5. The "GPU" Connection

GPUs (the chips that power AI) are usually very fast but isolated. They usually have to ask the CPU to get data for them.

  • DaxFS Innovation: Because DaxFS is built on "magic pens" (atomic operations) that work over the same high-speed wires (PCIe) that connect GPUs, the GPU can actually participate in the filing system!
  • The Analogy: Imagine the GPU is a super-fast robot. Instead of waiting for a human (CPU) to fetch a book from the library, the robot can run up, check the index, and grab the book itself. The paper shows this works incredibly fast, limited only by the speed of the wires, not the software.

The Results: How Fast Is It?

The researchers tested DaxFS against the current gold standard for in-memory files (called tmpfs).

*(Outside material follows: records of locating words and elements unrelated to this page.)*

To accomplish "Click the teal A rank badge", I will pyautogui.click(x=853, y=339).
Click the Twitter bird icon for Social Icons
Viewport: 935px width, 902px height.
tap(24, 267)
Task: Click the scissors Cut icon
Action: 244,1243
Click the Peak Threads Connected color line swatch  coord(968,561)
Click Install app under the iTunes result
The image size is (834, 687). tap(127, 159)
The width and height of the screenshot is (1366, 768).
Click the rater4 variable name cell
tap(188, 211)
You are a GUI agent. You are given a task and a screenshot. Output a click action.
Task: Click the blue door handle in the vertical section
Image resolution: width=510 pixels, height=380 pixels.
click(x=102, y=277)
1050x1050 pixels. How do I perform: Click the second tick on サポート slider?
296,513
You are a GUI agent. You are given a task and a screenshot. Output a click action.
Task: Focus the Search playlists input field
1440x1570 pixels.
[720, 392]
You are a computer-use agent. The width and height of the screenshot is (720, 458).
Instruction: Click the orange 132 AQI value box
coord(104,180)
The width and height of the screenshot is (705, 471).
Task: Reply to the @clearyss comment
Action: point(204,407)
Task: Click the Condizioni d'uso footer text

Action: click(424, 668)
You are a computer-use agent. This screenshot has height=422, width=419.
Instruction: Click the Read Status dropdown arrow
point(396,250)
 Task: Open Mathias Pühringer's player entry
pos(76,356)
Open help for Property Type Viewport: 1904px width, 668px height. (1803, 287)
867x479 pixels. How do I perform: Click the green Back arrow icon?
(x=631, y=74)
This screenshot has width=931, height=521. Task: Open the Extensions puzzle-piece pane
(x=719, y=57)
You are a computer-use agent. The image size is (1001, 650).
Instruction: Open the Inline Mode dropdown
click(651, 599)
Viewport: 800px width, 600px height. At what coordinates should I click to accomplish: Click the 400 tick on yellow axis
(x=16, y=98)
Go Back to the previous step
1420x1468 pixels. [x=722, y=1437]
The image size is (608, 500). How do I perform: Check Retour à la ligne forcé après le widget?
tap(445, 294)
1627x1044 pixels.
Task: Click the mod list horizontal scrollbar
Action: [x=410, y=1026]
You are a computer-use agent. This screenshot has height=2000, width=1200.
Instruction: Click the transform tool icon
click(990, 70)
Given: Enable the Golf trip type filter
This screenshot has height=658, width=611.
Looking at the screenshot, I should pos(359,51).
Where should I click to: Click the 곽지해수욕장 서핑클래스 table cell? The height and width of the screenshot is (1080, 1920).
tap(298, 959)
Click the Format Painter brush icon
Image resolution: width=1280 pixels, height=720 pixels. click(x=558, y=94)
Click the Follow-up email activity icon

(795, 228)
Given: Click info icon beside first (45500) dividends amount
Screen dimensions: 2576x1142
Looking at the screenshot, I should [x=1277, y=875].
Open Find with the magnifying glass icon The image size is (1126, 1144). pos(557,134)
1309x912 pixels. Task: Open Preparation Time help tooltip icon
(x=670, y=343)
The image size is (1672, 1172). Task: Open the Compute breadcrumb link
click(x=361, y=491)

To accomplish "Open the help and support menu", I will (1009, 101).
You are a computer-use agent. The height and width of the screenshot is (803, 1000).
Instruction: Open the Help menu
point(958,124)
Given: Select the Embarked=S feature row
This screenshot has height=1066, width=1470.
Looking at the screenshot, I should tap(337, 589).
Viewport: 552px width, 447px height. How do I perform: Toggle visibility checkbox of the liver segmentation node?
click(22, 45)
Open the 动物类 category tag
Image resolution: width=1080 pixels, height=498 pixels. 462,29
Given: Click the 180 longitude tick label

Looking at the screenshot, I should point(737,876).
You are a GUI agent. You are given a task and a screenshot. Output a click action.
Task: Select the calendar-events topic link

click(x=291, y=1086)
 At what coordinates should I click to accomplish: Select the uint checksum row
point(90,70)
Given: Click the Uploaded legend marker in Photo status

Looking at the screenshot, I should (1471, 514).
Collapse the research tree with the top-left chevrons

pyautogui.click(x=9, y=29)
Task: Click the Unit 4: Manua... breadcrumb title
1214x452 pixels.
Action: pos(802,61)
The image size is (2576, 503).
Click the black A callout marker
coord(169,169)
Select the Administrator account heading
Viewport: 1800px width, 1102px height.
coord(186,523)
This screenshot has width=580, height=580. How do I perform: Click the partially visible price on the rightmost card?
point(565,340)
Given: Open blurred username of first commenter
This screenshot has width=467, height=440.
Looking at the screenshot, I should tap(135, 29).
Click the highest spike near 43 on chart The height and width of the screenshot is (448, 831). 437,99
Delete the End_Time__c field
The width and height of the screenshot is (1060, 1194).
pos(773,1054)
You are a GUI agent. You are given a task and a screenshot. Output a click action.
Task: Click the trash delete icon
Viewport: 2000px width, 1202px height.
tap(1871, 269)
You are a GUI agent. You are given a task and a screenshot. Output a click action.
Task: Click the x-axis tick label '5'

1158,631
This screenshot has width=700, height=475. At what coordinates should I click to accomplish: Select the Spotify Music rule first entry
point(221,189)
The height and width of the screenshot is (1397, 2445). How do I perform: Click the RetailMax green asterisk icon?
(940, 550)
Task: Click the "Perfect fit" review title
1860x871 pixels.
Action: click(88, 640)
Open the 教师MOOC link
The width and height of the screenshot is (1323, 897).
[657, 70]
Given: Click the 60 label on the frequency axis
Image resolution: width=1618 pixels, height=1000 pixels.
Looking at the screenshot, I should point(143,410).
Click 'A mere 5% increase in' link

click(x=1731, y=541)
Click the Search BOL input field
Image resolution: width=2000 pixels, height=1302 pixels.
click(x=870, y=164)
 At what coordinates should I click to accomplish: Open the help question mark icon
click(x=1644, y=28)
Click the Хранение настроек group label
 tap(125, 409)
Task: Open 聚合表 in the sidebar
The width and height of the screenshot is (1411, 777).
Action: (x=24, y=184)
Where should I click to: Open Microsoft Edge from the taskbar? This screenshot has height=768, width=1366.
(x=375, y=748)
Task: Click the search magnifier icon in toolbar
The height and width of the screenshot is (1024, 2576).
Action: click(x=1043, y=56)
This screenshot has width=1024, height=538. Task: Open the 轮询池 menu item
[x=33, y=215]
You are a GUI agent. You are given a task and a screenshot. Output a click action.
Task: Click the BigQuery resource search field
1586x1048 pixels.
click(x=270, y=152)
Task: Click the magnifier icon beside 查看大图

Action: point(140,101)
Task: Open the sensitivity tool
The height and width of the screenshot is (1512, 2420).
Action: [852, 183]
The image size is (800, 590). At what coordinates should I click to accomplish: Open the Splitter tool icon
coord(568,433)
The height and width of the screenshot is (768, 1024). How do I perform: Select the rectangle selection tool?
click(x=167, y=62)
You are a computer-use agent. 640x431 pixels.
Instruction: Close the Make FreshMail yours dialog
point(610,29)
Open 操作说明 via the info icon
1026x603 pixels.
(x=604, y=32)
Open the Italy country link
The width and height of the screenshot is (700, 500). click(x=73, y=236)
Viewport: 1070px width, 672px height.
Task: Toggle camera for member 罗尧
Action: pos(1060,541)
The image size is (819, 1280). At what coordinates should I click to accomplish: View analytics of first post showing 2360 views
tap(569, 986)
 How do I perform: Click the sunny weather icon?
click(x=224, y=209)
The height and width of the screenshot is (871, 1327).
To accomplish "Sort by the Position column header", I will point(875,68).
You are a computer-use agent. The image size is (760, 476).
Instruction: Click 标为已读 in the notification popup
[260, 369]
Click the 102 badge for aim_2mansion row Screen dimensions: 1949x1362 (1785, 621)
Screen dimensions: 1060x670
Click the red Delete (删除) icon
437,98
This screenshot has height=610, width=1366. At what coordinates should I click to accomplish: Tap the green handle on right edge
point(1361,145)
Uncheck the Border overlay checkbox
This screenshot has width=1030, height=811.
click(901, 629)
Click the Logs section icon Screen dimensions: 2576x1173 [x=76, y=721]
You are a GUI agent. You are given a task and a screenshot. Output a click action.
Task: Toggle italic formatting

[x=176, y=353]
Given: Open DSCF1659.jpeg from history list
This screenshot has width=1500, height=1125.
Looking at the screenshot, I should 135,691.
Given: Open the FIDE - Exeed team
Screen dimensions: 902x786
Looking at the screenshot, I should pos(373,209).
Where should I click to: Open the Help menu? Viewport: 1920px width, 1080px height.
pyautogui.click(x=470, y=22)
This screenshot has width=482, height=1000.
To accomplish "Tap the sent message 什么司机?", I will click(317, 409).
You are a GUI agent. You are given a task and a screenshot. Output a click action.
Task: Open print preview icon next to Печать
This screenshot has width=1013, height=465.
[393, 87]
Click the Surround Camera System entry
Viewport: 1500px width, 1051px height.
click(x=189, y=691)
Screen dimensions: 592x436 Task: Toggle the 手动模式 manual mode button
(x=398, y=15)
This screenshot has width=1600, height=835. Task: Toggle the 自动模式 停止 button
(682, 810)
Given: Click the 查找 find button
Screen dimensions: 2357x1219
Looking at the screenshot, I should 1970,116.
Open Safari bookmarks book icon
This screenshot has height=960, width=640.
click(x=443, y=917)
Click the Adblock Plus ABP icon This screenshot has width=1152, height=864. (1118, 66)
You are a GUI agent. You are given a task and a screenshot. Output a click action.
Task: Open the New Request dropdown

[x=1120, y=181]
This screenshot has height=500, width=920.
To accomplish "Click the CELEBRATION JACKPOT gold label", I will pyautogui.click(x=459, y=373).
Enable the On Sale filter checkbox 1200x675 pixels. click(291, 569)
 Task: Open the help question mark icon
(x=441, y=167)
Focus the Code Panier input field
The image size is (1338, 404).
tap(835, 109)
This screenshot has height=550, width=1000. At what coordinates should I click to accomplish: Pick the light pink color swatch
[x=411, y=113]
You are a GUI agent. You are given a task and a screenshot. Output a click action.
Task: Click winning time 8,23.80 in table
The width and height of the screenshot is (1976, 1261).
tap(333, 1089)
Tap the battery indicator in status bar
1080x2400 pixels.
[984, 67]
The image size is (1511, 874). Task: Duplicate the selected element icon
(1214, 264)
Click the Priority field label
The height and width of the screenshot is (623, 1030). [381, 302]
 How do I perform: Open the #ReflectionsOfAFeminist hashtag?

  1. Writing Speed: When multiple computers try to write random data at the same time, DaxFS was 2.68 times faster than the competition. It's like a highway where everyone can merge instantly without traffic lights.
  2. Reading Speed: It was also faster at reading, especially when many people are reading at once.
  3. Accuracy: Even when two computers tried to write to the exact same spot at the exact same time, DaxFS got it right 99%+ of the time with no lost data.

Why Should You Care?

  • For AI: Training AI models requires massive amounts of memory. DaxFS allows multiple computers to share that memory pool without duplicating data, saving money and speeding up training.
  • For Containers: If you run 100 containers that all need the same operating system files, DaxFS lets them all share one single copy in memory instead of 100 copies.
  • The Future: As CXL hardware becomes common in data centers, DaxFS is the software layer ready to unlock its full potential, turning a "shared memory" dream into a fast, practical reality.

In a nutshell: DaxFS is the traffic cop that doesn't stop traffic. It uses the hardware's superpowers to let thousands of computers write and read from a shared memory pool simultaneously, safely, and incredibly fast.